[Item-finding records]
_ _ _ _ _ _ _

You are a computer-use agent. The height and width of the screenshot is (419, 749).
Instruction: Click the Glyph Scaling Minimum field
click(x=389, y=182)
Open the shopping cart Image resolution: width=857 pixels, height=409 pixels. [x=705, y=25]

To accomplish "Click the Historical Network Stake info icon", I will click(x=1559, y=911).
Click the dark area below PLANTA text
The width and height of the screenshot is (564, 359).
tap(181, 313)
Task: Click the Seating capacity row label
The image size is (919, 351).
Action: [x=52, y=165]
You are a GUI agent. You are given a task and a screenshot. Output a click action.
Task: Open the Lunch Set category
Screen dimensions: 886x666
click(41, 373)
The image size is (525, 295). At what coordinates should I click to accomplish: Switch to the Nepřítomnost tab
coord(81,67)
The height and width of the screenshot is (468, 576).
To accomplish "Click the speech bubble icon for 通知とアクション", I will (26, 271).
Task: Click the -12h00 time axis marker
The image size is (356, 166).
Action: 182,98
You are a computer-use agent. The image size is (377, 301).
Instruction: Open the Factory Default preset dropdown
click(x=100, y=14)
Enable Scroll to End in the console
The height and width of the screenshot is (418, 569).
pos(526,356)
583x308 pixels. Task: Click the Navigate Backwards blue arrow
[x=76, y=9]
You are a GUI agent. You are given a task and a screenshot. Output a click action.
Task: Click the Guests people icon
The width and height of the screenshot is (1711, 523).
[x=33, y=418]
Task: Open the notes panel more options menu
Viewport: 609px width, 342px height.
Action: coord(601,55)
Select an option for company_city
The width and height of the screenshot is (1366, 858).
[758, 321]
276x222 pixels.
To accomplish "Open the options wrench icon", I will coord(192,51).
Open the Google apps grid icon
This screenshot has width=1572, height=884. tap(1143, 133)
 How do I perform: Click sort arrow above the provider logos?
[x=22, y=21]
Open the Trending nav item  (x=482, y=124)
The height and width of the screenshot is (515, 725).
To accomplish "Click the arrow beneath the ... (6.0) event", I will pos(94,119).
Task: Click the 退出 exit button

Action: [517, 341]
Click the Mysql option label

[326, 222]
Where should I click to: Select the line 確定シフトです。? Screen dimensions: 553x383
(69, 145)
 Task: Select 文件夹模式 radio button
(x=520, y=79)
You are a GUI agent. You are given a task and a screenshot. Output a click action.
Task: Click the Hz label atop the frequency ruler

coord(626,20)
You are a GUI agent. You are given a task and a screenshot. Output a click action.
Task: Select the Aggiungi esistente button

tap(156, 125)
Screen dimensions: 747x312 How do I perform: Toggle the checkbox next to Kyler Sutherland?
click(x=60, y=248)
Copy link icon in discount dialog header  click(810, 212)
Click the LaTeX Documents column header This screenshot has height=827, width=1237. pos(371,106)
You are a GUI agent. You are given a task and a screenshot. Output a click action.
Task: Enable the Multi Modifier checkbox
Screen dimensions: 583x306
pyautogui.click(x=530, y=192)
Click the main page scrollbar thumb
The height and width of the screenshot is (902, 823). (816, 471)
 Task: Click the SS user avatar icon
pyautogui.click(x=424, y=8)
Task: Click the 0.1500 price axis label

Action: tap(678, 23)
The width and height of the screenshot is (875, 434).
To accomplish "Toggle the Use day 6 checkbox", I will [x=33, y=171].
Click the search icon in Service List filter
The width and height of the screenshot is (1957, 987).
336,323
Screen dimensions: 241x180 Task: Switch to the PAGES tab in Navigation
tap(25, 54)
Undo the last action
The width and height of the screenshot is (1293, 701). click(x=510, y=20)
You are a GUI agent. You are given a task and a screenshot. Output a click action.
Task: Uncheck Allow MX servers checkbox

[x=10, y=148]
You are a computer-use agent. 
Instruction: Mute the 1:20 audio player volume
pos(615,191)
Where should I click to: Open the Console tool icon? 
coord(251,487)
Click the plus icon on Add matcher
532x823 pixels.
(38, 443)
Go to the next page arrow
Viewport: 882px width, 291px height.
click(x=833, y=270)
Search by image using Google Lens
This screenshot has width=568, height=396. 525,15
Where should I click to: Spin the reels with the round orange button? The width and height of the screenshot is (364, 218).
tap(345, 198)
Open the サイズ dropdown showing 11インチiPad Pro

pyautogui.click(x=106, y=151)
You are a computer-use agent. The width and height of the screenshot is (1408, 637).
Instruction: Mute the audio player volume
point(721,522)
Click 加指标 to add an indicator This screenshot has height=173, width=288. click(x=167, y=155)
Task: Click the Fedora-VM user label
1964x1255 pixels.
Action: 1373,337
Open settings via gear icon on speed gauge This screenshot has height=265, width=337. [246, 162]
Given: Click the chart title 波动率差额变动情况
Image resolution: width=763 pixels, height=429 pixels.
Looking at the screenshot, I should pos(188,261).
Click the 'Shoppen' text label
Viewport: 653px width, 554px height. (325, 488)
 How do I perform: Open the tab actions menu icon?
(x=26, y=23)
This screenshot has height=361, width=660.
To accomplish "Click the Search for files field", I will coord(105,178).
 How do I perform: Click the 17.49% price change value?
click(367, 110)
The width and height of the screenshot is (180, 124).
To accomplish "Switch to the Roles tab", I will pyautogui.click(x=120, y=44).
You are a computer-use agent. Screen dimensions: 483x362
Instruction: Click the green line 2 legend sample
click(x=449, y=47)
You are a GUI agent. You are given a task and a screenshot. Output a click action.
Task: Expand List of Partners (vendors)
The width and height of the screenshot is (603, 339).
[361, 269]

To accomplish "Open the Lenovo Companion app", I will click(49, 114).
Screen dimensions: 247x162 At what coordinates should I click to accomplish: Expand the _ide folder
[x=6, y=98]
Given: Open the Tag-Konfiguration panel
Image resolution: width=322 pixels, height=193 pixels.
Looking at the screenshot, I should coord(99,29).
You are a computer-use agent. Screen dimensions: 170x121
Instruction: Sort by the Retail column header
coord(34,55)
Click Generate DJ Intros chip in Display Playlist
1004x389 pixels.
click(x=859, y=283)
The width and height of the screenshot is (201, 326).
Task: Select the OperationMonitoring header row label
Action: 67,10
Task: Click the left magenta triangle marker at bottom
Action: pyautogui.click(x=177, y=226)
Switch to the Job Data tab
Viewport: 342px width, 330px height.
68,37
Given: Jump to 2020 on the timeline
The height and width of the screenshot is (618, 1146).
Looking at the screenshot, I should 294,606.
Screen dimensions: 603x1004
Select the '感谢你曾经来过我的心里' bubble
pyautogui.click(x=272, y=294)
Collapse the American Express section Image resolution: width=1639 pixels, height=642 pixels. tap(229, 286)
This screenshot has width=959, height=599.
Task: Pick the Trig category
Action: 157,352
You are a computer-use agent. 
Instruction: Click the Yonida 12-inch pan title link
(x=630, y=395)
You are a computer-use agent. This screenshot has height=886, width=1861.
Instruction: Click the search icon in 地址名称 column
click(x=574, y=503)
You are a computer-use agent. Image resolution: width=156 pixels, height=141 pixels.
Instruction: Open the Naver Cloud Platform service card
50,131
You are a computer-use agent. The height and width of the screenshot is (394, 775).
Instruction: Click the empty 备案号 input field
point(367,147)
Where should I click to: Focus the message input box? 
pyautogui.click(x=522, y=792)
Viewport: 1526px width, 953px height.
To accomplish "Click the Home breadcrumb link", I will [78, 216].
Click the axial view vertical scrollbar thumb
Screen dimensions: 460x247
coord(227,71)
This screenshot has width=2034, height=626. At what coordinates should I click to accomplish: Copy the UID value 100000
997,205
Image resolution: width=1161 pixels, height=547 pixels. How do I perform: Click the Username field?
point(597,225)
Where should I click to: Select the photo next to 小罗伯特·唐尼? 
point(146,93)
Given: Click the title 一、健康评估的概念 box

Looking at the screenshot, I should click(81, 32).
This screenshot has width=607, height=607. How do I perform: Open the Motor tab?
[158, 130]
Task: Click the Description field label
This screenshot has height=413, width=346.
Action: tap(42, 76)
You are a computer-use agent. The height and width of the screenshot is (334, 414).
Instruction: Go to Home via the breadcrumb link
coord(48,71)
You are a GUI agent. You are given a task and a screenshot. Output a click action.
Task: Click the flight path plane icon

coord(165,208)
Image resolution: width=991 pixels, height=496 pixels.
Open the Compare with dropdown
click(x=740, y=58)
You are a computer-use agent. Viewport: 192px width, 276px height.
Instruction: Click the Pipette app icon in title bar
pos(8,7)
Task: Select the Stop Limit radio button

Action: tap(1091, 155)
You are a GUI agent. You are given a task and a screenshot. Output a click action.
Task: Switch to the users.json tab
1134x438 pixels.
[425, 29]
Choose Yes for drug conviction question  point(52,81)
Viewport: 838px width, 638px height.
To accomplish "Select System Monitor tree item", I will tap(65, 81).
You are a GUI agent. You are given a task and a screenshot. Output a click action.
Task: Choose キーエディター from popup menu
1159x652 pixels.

_ _ _ _ _ _ _

## Exercise requirements
Reproduce everything in the records from the line containing "Task: Click the Description field label" down to the line containing "coord(165,208)", both included, requests and all, but add 134 to every coordinate in the answers.

## Solution to the problem
Task: Click the Description field label
This screenshot has height=413, width=346.
Action: tap(176, 210)
You are a computer-use agent. The height and width of the screenshot is (334, 414).
Instruction: Go to Home via the breadcrumb link
coord(182,205)
You are a GUI agent. You are given a task and a screenshot. Output a click action.
Task: Click the flight path plane icon

coord(299,342)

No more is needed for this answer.